Like many AdSense publisher fears, this one largely stems from forum posts by “innocent publishers who were banned for no reason”.  These posts appear with regularity on most popular webmaster forums and generally contain just enough detail to spread fear, but not enough to be useful in any way.  That said, there clearly is a pattern of policy issues affecting sites using Facebook for traffic, so should AdSense publishers be afraid?

Please add salt

It’s an obvious point, but the public protestations of recently banned publishers should be taken with a large pinch of salt.  As someone who often takes calls from banned publishers and then gets to review their accounts, the difference between what I am told and what I can see is often quite marked.  I’ve yet to see an account that was banned for no reason. More usual is that there is a clear reason, but the account holder doesn’t agree with it.  Similarly “I was banned for buying Facebook traffic” might be more accurately explained as “I was banned and I was buying Facebook traffic” .

Treat banned publishers claims with about this much salt

Treat banned publishers claims with about this much salt

From the horse’s mouth

When AdSense account are suspended or terminated it is at the hands of one of two departments: Ad Spam – the super-secret department tackling invalid traffic, or the AdSense Policy Team – who deal with all policy compliance and enforcement.    Through my work as an AdSense Partner I’ve had opportunities to discuss issues like this with members of both teams and I’ve specifically asked the question “Does AdSense have a problem with paid Facebook traffic?” of both.

The short answer from both the Policy Team and Ad-Spam is “No”.

There you are then, nothing to worry about.  Article over?

The long answer

As with most things Google, the full answer is more complex.  In terms of policy there is no issue: AdSense publishers can buy traffic from Facebook.  There are though a number of ways that a publisher can come unstuck through Facebook traffic.  All of the usual rules apply of course.  For example, publishers asking people to click adverts are going to come unstuck whatever the source.  There are though a few issues of particular importance to those buying traffic through Facebook.

Who are you buying from?

There are a number of ways to buy Facebook traffic, and not all of them involve Facebook in the transaction.  Publishers buying traffic from popular pages and groups rather than through Facebook ads need to be particularly wary of the quality of that traffic.  Dishonest page/group admins can inflate their numbers through bots and fake accounts that would set Ad Spam alarm bells ringing if directed at an AdSense site.

"Yes, I can sell you brand safe traffic"

“Brand safe traffic? No problem – step this way”

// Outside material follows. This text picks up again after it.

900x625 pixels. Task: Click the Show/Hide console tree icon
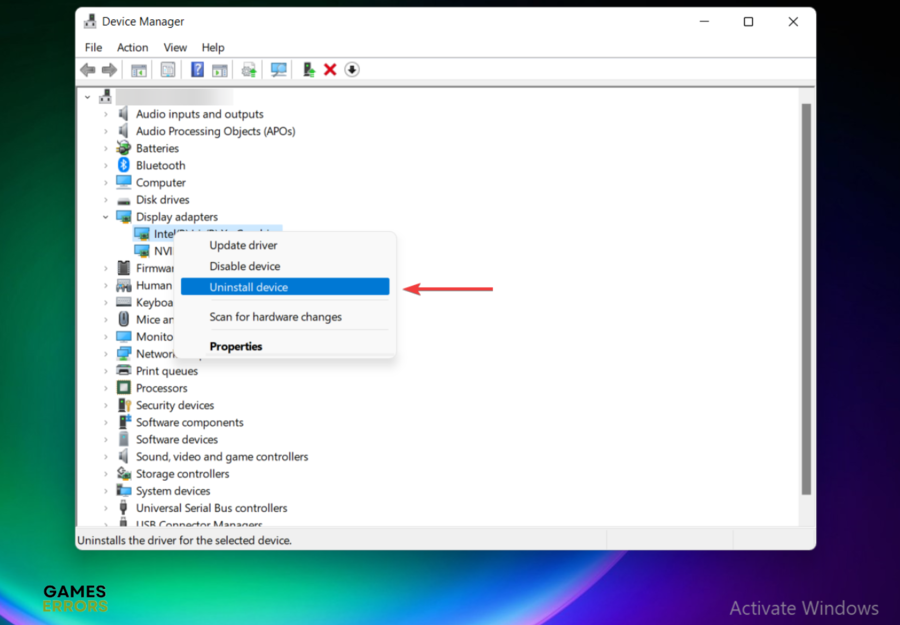pos(139,70)
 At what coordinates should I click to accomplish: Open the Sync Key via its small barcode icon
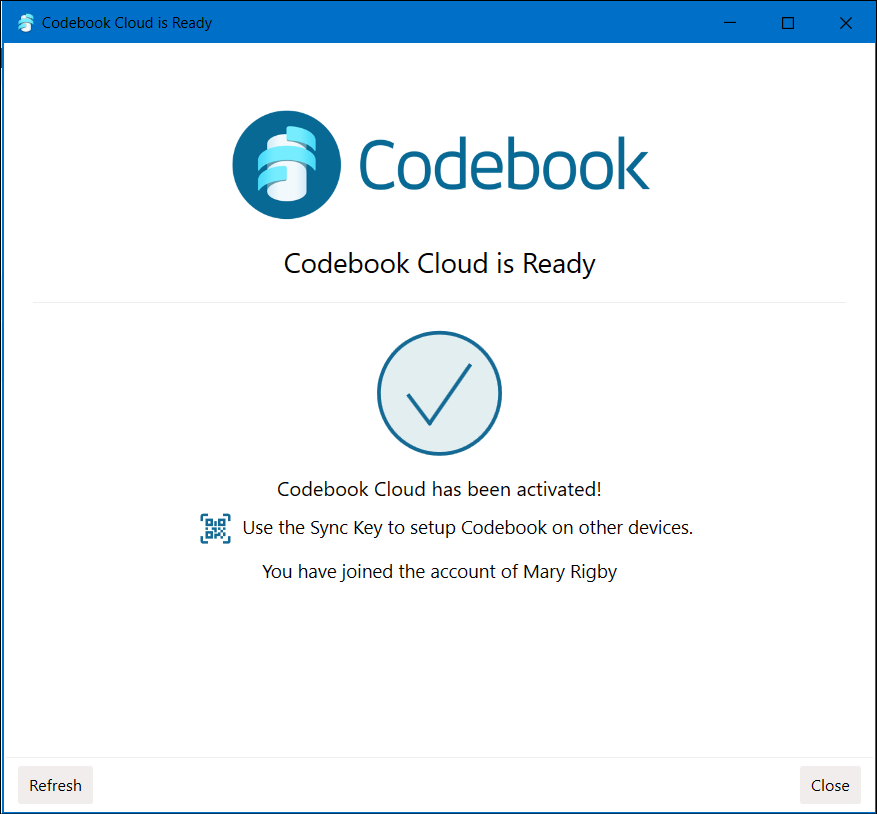[x=215, y=527]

Those buying at scales might consider employing traffic quality monitoring solutions.  At smaller scale a diligent approach, some common sense and a keen eye on Analytics should be enough to provide confidence.

Be careful what you buy

Whilst buying traffic from genuine users is OK, buying clicks or directing people towards adverts definitely isn’t.  As a rule of thumb buying exposure where the users then gets to choose whether to view your content is always going to be far safer than buying clicks that have been forced in any way (such as via an app, or requirement of a competition).

Don’t launch at 100%

The Ad Spam team exist to protect the interests of advertisers.  Their job is to ensure that advertisers get what they pay for.  This is really important to publishers, as advertisers who are confident in the quality of the system spend more. Ad Spam are definitely not working for the publishers though and if there is doubt they are more likely to come down in favour of the advertiser.

Traffic from social networks presents a few challenges to AdSense.  Google clearly has less information about clicks that originate from Facebook than from Google search. That traffic can also appear very quickly, giving AdSense little time to “build confidence” in a publisher.

A new site or account that suddenly has hundreds of millions of impressions originating from the “black box” of social is going to be seen as more risky, particularly if there are any other areas of concern.  Gearing up traffic more gradually gives AdSense a chance to build up a picture of your property, confidence in it and an understanding of your traffic quality.

Does your website bring value?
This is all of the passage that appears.